Nasi lemak telor + ayam dan ikan asin di Vivo City Mall

1. Universal Studio Singapore


Sesampai di USS kami membeli tiket masuk seharga SGD64 sudah termasuk kupon makan SGD10 dan kupon belanja sebesar SGD10. Lumayan. Sayangnya belum sampai dua jam di sana, hujan turun. Dari yang awalnya gerimis hingga menjadi lebat. Mau tak mau kami membeli mantel transparan spesial versi USS seharga SGD10! Tak banyak wahana yang dicoba karena panjangnya antrean dan ribetnya bawaan karena hujan turun. Wahana galactica itu juga tidak buka karena cuaca yang tidak mendukung. Ah, toh meskipun buka saya tidak ingin menaikinya juga. Hahaha.




Penari di dalam arena USS

Di belakang itu adalah wahana galactica yang terdiri dari jalur merah dan biru 


Pizza oven sebagai menu makan siang di USS

 Menu sate di salah satu foodcourt di USS


2. Chinatown


Setelah lelah mengelilingi USS, kami bertolak menuju Chinatown untuk berbelanja souvenir dengan harga murah abis. Berbagai souvenir seperti gantungan kunci, kaos, tas, hiasan dinding, dijual sangat murah. Saya tidak melakukan tawar menawar karena hampir semua barang sudah diberi label harga. Dan memang setelah saya bandingkan dengan tempat lain, di sini sentra penjualan termurah yang saya temui selama perjalanan. Tapi di lokasi ini hanya sedikit coklat yang bisa kami temui, sehingga saya hanya membeli pernak-pernik saja.

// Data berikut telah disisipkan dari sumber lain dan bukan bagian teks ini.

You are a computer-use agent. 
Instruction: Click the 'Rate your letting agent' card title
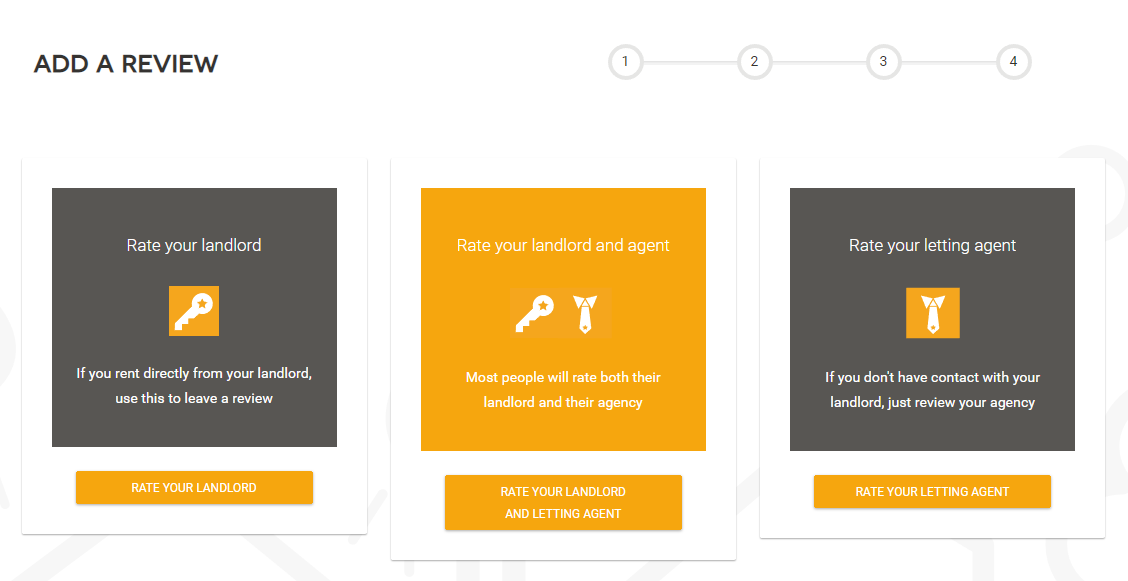tap(932, 245)
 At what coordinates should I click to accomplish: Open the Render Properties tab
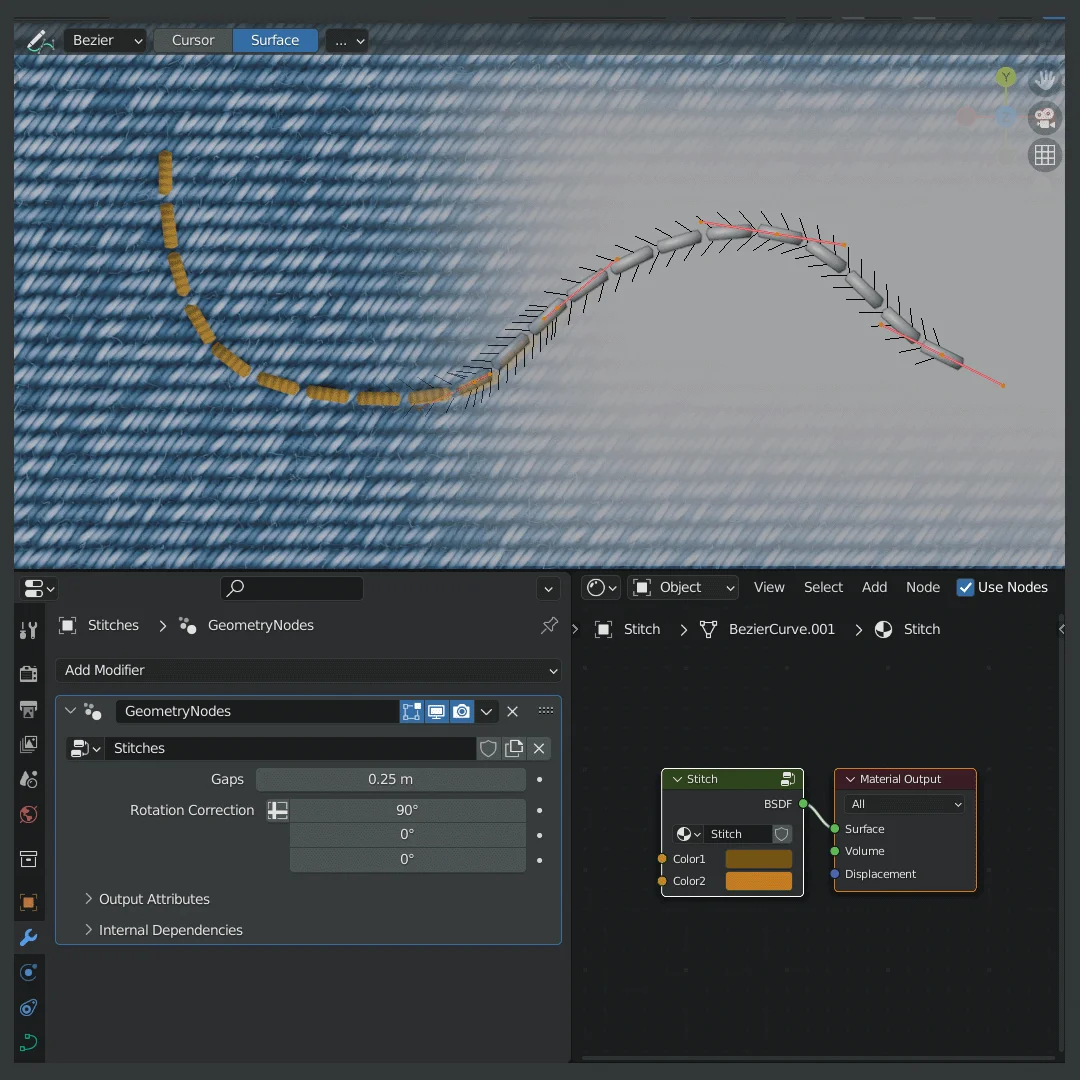pos(28,673)
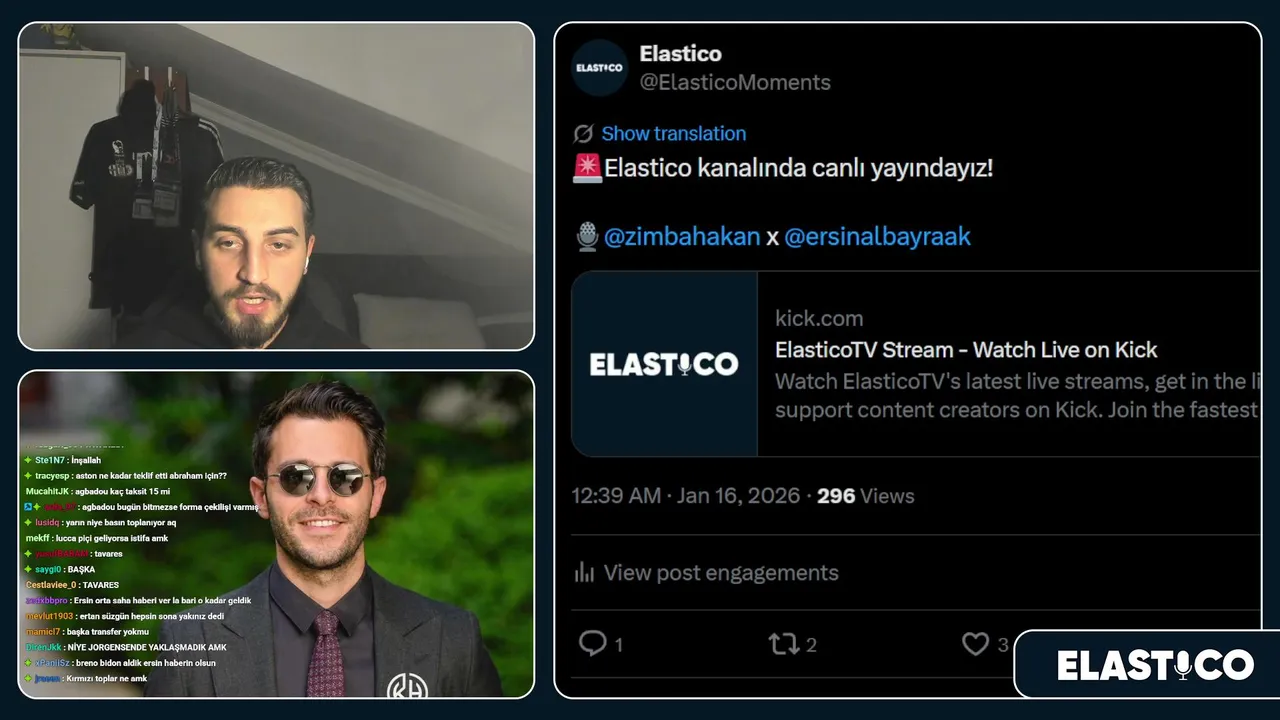Click the Elastico profile avatar
Screen dimensions: 1280x720
[599, 68]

Suasana di ujung gerbang Chinatown

3. Bugis Street
Lagi-lagi, menambah berat tas belanjaan di tempat ini. Tempat ini penuh sesak, apalagi saya berkunjung di akhir pekan. Saran saya, ketika akan ke pusat perbelanjaan bawalah tas besar pribadi, sehingga barang bawaan tidak tercecer ber-kresek-kresek besar seperti saya kemarin. Untuk membeli cokelat dan permen-permen saya sarankan di Bugis Street ini saja karena harganya terpaut sangat jauh dengan harga cokelat di Changi Airport, dengan cokelat yang ber-merk sama. Harga barang lainnya memang murah, tapi masih lebih murah Chinatown menurut pengamatan saya. Contohnya, di Chinatown tas lipat semacam longchamp bag dibanderol SGD10 for 4 items, sedangkan di Bugis Street rata-rata menawarkan SGD10 for 3 items. Di beberapa tempat di Bugis Street saya sempat menawar harga barang, khususnya di tempat yang tidak memasang harga atau toko yang agak sepi pengunjung. 

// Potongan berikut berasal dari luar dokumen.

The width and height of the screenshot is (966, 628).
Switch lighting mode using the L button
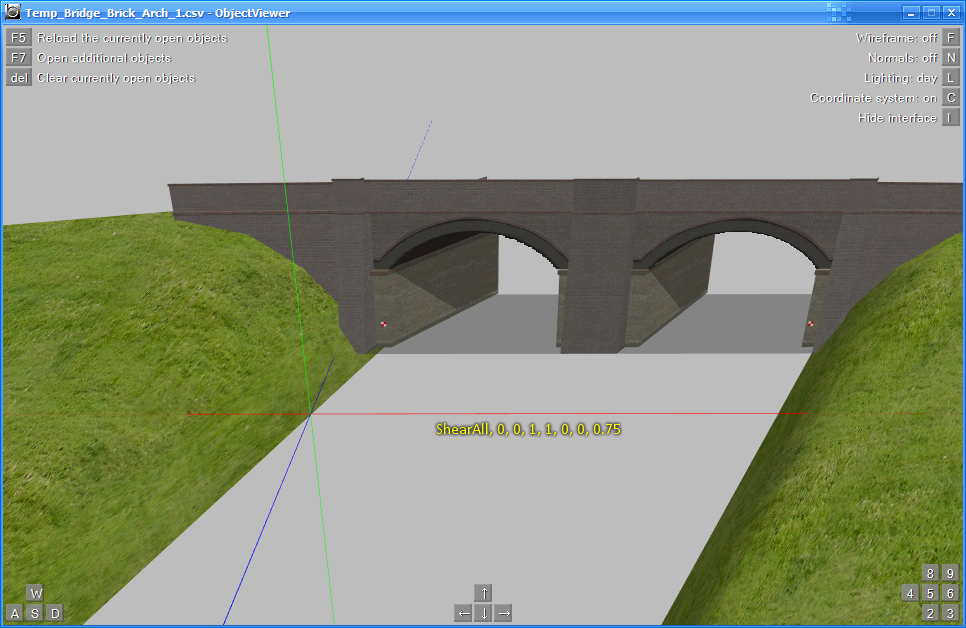tap(951, 78)
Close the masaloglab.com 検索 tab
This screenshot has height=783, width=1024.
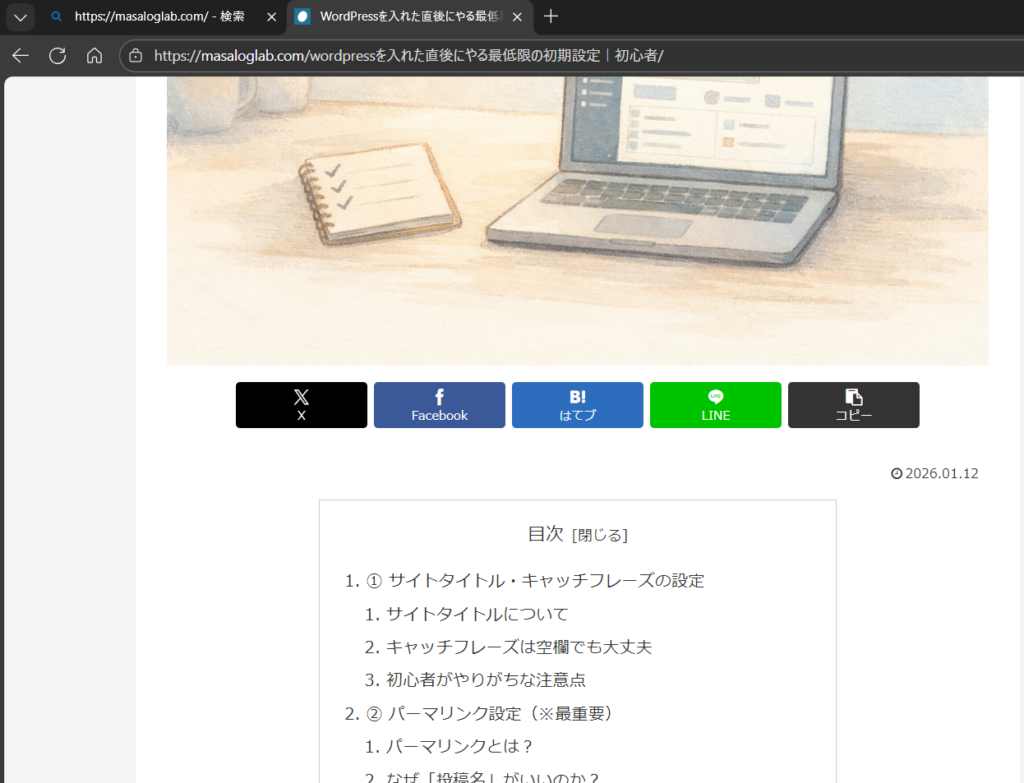click(271, 17)
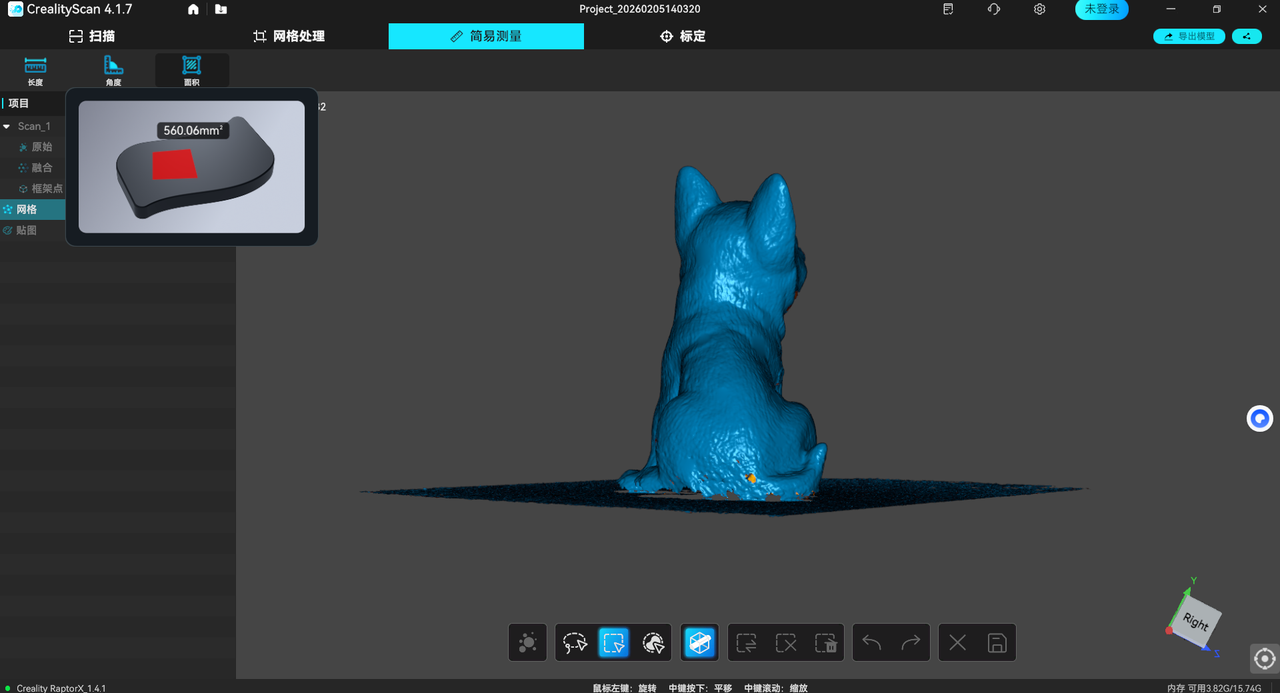Toggle the 面积 area measurement tool

tap(192, 71)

Penuhnya pengunjung Bugis Street di hari Minggu



Selepas lelah dari Bugis Street, kami pun pulang dan mampir KFC untuk membeli makan malam take away karena riuhnya suasana mall di (saya lupa waktu itu di mall mana). Ketika yang lain sedang mengantre, saya berkeliling mall dan melihat-lihat makanan unik yang bisa saya beli. Akhirnya saya membeli apple pie dan beberapa roti yang kelihatannya enak. Sesudah mandi dan berganti pakaian, saya dan kakak saya  memutuskan untuk kembali keluar untuk membeli prata (1 SGD) dan sop kaki kambing (4 SGD) di warung khas India. Harga itu sudah termasuk murah dan amat sangat kenyang dan amat sangat enak sekali dengan porsi yang amat sangat banyaaaak! Kalau ada kesempatan kesana lagi pasti saya akan kembali mencoba sop kaki kambing itu.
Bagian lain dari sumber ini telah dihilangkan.